══ LISTED ENTRIES ══

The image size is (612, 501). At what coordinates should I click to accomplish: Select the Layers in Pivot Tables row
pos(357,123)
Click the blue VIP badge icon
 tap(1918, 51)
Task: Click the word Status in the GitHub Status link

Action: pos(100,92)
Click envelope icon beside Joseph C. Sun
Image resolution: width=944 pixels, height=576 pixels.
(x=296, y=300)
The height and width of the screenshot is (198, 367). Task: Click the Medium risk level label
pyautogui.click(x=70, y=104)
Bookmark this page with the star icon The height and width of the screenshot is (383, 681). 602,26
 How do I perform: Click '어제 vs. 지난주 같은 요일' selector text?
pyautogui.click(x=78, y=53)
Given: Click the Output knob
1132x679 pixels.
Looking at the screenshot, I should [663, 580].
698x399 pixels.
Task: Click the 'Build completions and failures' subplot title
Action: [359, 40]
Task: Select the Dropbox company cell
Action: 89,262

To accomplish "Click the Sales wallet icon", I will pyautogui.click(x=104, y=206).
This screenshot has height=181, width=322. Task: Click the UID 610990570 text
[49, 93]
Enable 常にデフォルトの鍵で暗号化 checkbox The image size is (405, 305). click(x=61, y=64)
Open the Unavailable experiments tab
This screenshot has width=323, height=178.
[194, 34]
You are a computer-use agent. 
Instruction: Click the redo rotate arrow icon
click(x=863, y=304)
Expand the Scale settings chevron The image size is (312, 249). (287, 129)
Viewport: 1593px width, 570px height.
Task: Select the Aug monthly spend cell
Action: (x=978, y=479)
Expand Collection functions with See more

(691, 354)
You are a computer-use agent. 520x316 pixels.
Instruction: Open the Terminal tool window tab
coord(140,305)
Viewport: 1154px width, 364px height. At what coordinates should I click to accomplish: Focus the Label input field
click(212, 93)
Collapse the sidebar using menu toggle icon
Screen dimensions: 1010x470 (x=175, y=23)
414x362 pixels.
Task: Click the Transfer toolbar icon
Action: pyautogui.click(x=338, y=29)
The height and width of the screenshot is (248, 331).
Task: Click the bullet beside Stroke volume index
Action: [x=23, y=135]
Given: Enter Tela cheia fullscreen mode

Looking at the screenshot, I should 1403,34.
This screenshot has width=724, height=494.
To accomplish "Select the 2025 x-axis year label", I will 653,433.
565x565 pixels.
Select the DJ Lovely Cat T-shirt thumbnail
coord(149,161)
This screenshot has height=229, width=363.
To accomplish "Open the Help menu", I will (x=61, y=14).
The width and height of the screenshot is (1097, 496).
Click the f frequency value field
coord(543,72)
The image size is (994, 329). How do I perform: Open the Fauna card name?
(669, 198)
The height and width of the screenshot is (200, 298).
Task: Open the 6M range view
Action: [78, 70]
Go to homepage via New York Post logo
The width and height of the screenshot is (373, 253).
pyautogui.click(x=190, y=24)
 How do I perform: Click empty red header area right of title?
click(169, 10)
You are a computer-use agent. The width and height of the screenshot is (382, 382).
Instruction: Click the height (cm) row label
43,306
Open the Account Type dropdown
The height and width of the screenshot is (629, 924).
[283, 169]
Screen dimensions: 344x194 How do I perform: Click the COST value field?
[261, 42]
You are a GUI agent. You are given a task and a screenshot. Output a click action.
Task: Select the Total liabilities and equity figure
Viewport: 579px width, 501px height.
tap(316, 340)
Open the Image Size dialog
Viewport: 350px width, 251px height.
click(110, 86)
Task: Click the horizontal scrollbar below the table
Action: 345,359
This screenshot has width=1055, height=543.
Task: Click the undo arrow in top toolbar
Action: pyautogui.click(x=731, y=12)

═══

#### EXERCISE:
Nothing should be left out: repeat all of the data exactly.

#### TASK RESPONSE:
The image size is (612, 501). At what coordinates should I click to accomplish: Select the Layers in Pivot Tables row
pos(357,123)
Click the blue VIP badge icon
 tap(1918, 51)
Task: Click the word Status in the GitHub Status link

Action: pos(100,92)
Click envelope icon beside Joseph C. Sun
Image resolution: width=944 pixels, height=576 pixels.
(x=296, y=300)
The height and width of the screenshot is (198, 367). Task: Click the Medium risk level label
pyautogui.click(x=70, y=104)
Bookmark this page with the star icon The height and width of the screenshot is (383, 681). 602,26
 How do I perform: Click '어제 vs. 지난주 같은 요일' selector text?
pyautogui.click(x=78, y=53)
Given: Click the Output knob
1132x679 pixels.
Looking at the screenshot, I should [663, 580].
698x399 pixels.
Task: Click the 'Build completions and failures' subplot title
Action: [359, 40]
Task: Select the Dropbox company cell
Action: 89,262

To accomplish "Click the Sales wallet icon", I will pyautogui.click(x=104, y=206).
This screenshot has height=181, width=322. Task: Click the UID 610990570 text
[49, 93]
Enable 常にデフォルトの鍵で暗号化 checkbox The image size is (405, 305). click(x=61, y=64)
Open the Unavailable experiments tab
This screenshot has width=323, height=178.
[194, 34]
You are a computer-use agent. 
Instruction: Click the redo rotate arrow icon
click(x=863, y=304)
Expand the Scale settings chevron The image size is (312, 249). (287, 129)
Viewport: 1593px width, 570px height.
Task: Select the Aug monthly spend cell
Action: (x=978, y=479)
Expand Collection functions with See more

(691, 354)
You are a computer-use agent. 520x316 pixels.
Instruction: Open the Terminal tool window tab
coord(140,305)
Viewport: 1154px width, 364px height. At what coordinates should I click to accomplish: Focus the Label input field
click(212, 93)
Collapse the sidebar using menu toggle icon
Screen dimensions: 1010x470 (x=175, y=23)
414x362 pixels.
Task: Click the Transfer toolbar icon
Action: pyautogui.click(x=338, y=29)
The height and width of the screenshot is (248, 331).
Task: Click the bullet beside Stroke volume index
Action: [x=23, y=135]
Given: Enter Tela cheia fullscreen mode

Looking at the screenshot, I should 1403,34.
This screenshot has width=724, height=494.
To accomplish "Select the 2025 x-axis year label", I will 653,433.
565x565 pixels.
Select the DJ Lovely Cat T-shirt thumbnail
coord(149,161)
This screenshot has height=229, width=363.
To accomplish "Open the Help menu", I will (x=61, y=14).
The width and height of the screenshot is (1097, 496).
Click the f frequency value field
coord(543,72)
The image size is (994, 329). How do I perform: Open the Fauna card name?
(669, 198)
The height and width of the screenshot is (200, 298).
Task: Open the 6M range view
Action: [78, 70]
Go to homepage via New York Post logo
The width and height of the screenshot is (373, 253).
pyautogui.click(x=190, y=24)
 How do I perform: Click empty red header area right of title?
click(169, 10)
You are a computer-use agent. The width and height of the screenshot is (382, 382).
Instruction: Click the height (cm) row label
43,306
Open the Account Type dropdown
The height and width of the screenshot is (629, 924).
[283, 169]
Screen dimensions: 344x194 How do I perform: Click the COST value field?
[261, 42]
You are a GUI agent. You are given a task and a screenshot. Output a click action.
Task: Select the Total liabilities and equity figure
Viewport: 579px width, 501px height.
tap(316, 340)
Open the Image Size dialog
Viewport: 350px width, 251px height.
click(110, 86)
Task: Click the horizontal scrollbar below the table
Action: 345,359
This screenshot has width=1055, height=543.
Task: Click the undo arrow in top toolbar
Action: pyautogui.click(x=731, y=12)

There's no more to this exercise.